BEGIN
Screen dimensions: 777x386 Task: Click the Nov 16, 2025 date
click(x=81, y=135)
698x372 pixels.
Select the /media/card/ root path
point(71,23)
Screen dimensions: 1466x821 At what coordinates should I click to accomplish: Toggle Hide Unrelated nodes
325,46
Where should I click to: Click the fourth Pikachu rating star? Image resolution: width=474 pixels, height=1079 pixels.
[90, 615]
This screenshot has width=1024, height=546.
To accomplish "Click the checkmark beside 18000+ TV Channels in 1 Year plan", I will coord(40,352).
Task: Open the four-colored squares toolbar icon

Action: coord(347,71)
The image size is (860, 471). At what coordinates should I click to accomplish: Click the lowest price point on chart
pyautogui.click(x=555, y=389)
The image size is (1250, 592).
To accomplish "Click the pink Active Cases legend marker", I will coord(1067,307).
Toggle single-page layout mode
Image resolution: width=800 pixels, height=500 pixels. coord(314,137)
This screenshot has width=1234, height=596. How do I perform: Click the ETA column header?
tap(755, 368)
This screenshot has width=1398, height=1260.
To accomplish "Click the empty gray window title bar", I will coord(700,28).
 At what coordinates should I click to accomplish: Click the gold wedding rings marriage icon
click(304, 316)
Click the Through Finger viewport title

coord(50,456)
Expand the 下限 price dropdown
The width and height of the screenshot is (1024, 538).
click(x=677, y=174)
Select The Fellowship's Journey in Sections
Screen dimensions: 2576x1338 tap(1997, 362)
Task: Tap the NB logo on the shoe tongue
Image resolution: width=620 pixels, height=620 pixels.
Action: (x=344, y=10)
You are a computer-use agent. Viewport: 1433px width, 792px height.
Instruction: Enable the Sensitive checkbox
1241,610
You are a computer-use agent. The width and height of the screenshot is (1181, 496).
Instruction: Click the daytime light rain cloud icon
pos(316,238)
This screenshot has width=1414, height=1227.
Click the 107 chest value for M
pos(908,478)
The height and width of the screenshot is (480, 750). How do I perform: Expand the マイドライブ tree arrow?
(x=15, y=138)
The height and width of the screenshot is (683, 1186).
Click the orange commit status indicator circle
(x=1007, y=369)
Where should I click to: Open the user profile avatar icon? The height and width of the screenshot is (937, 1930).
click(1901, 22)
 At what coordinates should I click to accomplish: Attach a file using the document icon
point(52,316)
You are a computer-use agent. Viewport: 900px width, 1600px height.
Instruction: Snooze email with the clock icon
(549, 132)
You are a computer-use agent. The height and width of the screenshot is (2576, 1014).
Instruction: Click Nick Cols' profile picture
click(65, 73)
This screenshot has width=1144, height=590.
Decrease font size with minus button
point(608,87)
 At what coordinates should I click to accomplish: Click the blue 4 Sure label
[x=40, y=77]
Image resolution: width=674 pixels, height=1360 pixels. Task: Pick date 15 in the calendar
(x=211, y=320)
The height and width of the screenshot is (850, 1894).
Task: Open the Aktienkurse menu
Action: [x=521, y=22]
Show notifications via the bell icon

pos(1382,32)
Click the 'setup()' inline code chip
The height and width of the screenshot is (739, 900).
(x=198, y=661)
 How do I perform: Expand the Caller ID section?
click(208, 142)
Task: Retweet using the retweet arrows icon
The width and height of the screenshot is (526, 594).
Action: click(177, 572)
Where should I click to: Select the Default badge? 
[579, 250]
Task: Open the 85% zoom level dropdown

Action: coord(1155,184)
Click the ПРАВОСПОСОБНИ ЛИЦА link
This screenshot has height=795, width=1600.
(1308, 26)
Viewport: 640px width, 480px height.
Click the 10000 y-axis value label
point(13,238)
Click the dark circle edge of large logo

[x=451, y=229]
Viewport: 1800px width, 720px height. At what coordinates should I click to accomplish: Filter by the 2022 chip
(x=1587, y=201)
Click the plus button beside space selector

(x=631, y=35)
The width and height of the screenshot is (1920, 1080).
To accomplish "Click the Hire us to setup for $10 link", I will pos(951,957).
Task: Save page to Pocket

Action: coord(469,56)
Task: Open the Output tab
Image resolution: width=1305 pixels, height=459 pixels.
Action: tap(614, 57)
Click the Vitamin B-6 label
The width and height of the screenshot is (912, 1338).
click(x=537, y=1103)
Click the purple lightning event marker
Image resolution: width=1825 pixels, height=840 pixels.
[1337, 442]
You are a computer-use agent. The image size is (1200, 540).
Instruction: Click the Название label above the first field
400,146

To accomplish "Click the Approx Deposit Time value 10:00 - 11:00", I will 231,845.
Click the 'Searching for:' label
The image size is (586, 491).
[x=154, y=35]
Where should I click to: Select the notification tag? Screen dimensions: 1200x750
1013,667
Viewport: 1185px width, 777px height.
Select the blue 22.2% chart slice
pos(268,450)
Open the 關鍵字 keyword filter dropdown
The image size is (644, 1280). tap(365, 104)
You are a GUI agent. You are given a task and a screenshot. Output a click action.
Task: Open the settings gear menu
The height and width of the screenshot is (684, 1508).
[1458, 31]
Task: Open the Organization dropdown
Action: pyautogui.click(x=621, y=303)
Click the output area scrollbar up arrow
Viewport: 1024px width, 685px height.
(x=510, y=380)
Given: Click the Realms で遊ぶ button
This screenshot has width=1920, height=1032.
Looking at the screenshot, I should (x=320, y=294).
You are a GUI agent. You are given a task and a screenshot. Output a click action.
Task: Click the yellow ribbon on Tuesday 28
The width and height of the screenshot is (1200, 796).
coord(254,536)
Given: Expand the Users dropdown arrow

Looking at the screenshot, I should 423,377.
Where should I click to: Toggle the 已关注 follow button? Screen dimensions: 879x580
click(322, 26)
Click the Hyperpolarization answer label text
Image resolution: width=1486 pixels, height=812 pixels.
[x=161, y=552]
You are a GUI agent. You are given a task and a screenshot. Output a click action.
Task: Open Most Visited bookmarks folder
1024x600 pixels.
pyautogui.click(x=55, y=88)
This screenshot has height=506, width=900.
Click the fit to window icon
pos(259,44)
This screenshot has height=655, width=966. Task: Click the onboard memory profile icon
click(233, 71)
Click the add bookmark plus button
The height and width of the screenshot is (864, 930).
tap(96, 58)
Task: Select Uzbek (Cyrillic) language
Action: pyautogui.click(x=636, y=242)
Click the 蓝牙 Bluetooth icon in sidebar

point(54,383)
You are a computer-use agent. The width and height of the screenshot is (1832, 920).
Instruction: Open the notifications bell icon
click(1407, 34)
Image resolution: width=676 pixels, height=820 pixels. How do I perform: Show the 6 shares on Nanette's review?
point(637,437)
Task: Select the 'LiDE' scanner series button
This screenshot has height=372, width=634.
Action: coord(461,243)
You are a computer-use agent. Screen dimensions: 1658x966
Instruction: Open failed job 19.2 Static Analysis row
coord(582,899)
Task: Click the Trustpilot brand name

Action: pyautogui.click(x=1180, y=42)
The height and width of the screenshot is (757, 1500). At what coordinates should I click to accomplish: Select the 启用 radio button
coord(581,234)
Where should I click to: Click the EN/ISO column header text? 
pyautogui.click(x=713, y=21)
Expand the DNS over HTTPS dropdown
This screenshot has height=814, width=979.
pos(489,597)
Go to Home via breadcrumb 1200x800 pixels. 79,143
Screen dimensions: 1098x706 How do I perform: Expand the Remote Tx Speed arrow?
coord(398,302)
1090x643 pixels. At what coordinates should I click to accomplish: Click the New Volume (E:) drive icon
END
### Directions for this task
For each record above, write it out again exactly.

### Solved exercise
Screen dimensions: 777x386 Task: Click the Nov 16, 2025 date
click(x=81, y=135)
698x372 pixels.
Select the /media/card/ root path
point(71,23)
Screen dimensions: 1466x821 At what coordinates should I click to accomplish: Toggle Hide Unrelated nodes
325,46
Where should I click to: Click the fourth Pikachu rating star? Image resolution: width=474 pixels, height=1079 pixels.
[90, 615]
This screenshot has width=1024, height=546.
To accomplish "Click the checkmark beside 18000+ TV Channels in 1 Year plan", I will coord(40,352).
Task: Open the four-colored squares toolbar icon

Action: coord(347,71)
The image size is (860, 471). At what coordinates should I click to accomplish: Click the lowest price point on chart
pyautogui.click(x=555, y=389)
The image size is (1250, 592).
To accomplish "Click the pink Active Cases legend marker", I will coord(1067,307).
Toggle single-page layout mode
Image resolution: width=800 pixels, height=500 pixels. coord(314,137)
This screenshot has width=1234, height=596. How do I perform: Click the ETA column header?
tap(755, 368)
This screenshot has width=1398, height=1260.
To accomplish "Click the empty gray window title bar", I will coord(700,28).
 At what coordinates should I click to accomplish: Click the gold wedding rings marriage icon
click(304, 316)
Click the Through Finger viewport title

coord(50,456)
Expand the 下限 price dropdown
The width and height of the screenshot is (1024, 538).
click(x=677, y=174)
Select The Fellowship's Journey in Sections
Screen dimensions: 2576x1338 tap(1997, 362)
Task: Tap the NB logo on the shoe tongue
Image resolution: width=620 pixels, height=620 pixels.
Action: (x=344, y=10)
You are a computer-use agent. Viewport: 1433px width, 792px height.
Instruction: Enable the Sensitive checkbox
1241,610
You are a computer-use agent. The width and height of the screenshot is (1181, 496).
Instruction: Click the daytime light rain cloud icon
pos(316,238)
This screenshot has width=1414, height=1227.
Click the 107 chest value for M
pos(908,478)
The height and width of the screenshot is (480, 750). How do I perform: Expand the マイドライブ tree arrow?
(x=15, y=138)
The height and width of the screenshot is (683, 1186).
Click the orange commit status indicator circle
(x=1007, y=369)
Where should I click to: Open the user profile avatar icon? The height and width of the screenshot is (937, 1930).
click(1901, 22)
 At what coordinates should I click to accomplish: Attach a file using the document icon
point(52,316)
You are a computer-use agent. Viewport: 900px width, 1600px height.
Instruction: Snooze email with the clock icon
(549, 132)
You are a computer-use agent. The height and width of the screenshot is (2576, 1014).
Instruction: Click Nick Cols' profile picture
click(65, 73)
This screenshot has width=1144, height=590.
Decrease font size with minus button
point(608,87)
 At what coordinates should I click to accomplish: Click the blue 4 Sure label
[x=40, y=77]
Image resolution: width=674 pixels, height=1360 pixels. Task: Pick date 15 in the calendar
(x=211, y=320)
The height and width of the screenshot is (850, 1894).
Task: Open the Aktienkurse menu
Action: [x=521, y=22]
Show notifications via the bell icon

pos(1382,32)
Click the 'setup()' inline code chip
The height and width of the screenshot is (739, 900).
(x=198, y=661)
 How do I perform: Expand the Caller ID section?
click(208, 142)
Task: Retweet using the retweet arrows icon
The width and height of the screenshot is (526, 594).
Action: click(177, 572)
Where should I click to: Select the Default badge? 
[579, 250]
Task: Open the 85% zoom level dropdown

Action: coord(1155,184)
Click the ПРАВОСПОСОБНИ ЛИЦА link
This screenshot has height=795, width=1600.
(1308, 26)
Viewport: 640px width, 480px height.
Click the 10000 y-axis value label
point(13,238)
Click the dark circle edge of large logo

[x=451, y=229]
Viewport: 1800px width, 720px height. At what coordinates should I click to accomplish: Filter by the 2022 chip
(x=1587, y=201)
Click the plus button beside space selector

(x=631, y=35)
The width and height of the screenshot is (1920, 1080).
To accomplish "Click the Hire us to setup for $10 link", I will pos(951,957).
Task: Save page to Pocket

Action: coord(469,56)
Task: Open the Output tab
Image resolution: width=1305 pixels, height=459 pixels.
Action: tap(614, 57)
Click the Vitamin B-6 label
The width and height of the screenshot is (912, 1338).
click(x=537, y=1103)
Click the purple lightning event marker
Image resolution: width=1825 pixels, height=840 pixels.
[1337, 442]
You are a computer-use agent. The image size is (1200, 540).
Instruction: Click the Название label above the first field
400,146

To accomplish "Click the Approx Deposit Time value 10:00 - 11:00", I will 231,845.
Click the 'Searching for:' label
The image size is (586, 491).
[x=154, y=35]
Where should I click to: Select the notification tag? Screen dimensions: 1200x750
1013,667
Viewport: 1185px width, 777px height.
Select the blue 22.2% chart slice
pos(268,450)
Open the 關鍵字 keyword filter dropdown
The image size is (644, 1280). tap(365, 104)
You are a GUI agent. You are given a task and a screenshot. Output a click action.
Task: Open the settings gear menu
The height and width of the screenshot is (684, 1508).
[1458, 31]
Task: Open the Organization dropdown
Action: pyautogui.click(x=621, y=303)
Click the output area scrollbar up arrow
Viewport: 1024px width, 685px height.
(x=510, y=380)
Given: Click the Realms で遊ぶ button
This screenshot has width=1920, height=1032.
Looking at the screenshot, I should (x=320, y=294).
You are a GUI agent. You are given a task and a screenshot. Output a click action.
Task: Click the yellow ribbon on Tuesday 28
The width and height of the screenshot is (1200, 796).
coord(254,536)
Given: Expand the Users dropdown arrow

Looking at the screenshot, I should 423,377.
Where should I click to: Toggle the 已关注 follow button? Screen dimensions: 879x580
click(322, 26)
Click the Hyperpolarization answer label text
Image resolution: width=1486 pixels, height=812 pixels.
[x=161, y=552]
You are a GUI agent. You are given a task and a screenshot. Output a click action.
Task: Open Most Visited bookmarks folder
1024x600 pixels.
pyautogui.click(x=55, y=88)
This screenshot has height=506, width=900.
Click the fit to window icon
pos(259,44)
This screenshot has height=655, width=966. Task: Click the onboard memory profile icon
click(233, 71)
Click the add bookmark plus button
The height and width of the screenshot is (864, 930).
tap(96, 58)
Task: Select Uzbek (Cyrillic) language
Action: pyautogui.click(x=636, y=242)
Click the 蓝牙 Bluetooth icon in sidebar

point(54,383)
You are a computer-use agent. The width and height of the screenshot is (1832, 920).
Instruction: Open the notifications bell icon
click(1407, 34)
Image resolution: width=676 pixels, height=820 pixels. How do I perform: Show the 6 shares on Nanette's review?
point(637,437)
Task: Select the 'LiDE' scanner series button
This screenshot has height=372, width=634.
Action: coord(461,243)
You are a computer-use agent. Screen dimensions: 1658x966
Instruction: Open failed job 19.2 Static Analysis row
coord(582,899)
Task: Click the Trustpilot brand name

Action: pyautogui.click(x=1180, y=42)
The height and width of the screenshot is (757, 1500). At what coordinates should I click to accomplish: Select the 启用 radio button
coord(581,234)
Where should I click to: Click the EN/ISO column header text? 
pyautogui.click(x=713, y=21)
Expand the DNS over HTTPS dropdown
This screenshot has height=814, width=979.
pos(489,597)
Go to Home via breadcrumb 1200x800 pixels. 79,143
Screen dimensions: 1098x706 How do I perform: Expand the Remote Tx Speed arrow?
coord(398,302)
1090x643 pixels. At what coordinates should I click to accomplish: Click the New Volume (E:) drive icon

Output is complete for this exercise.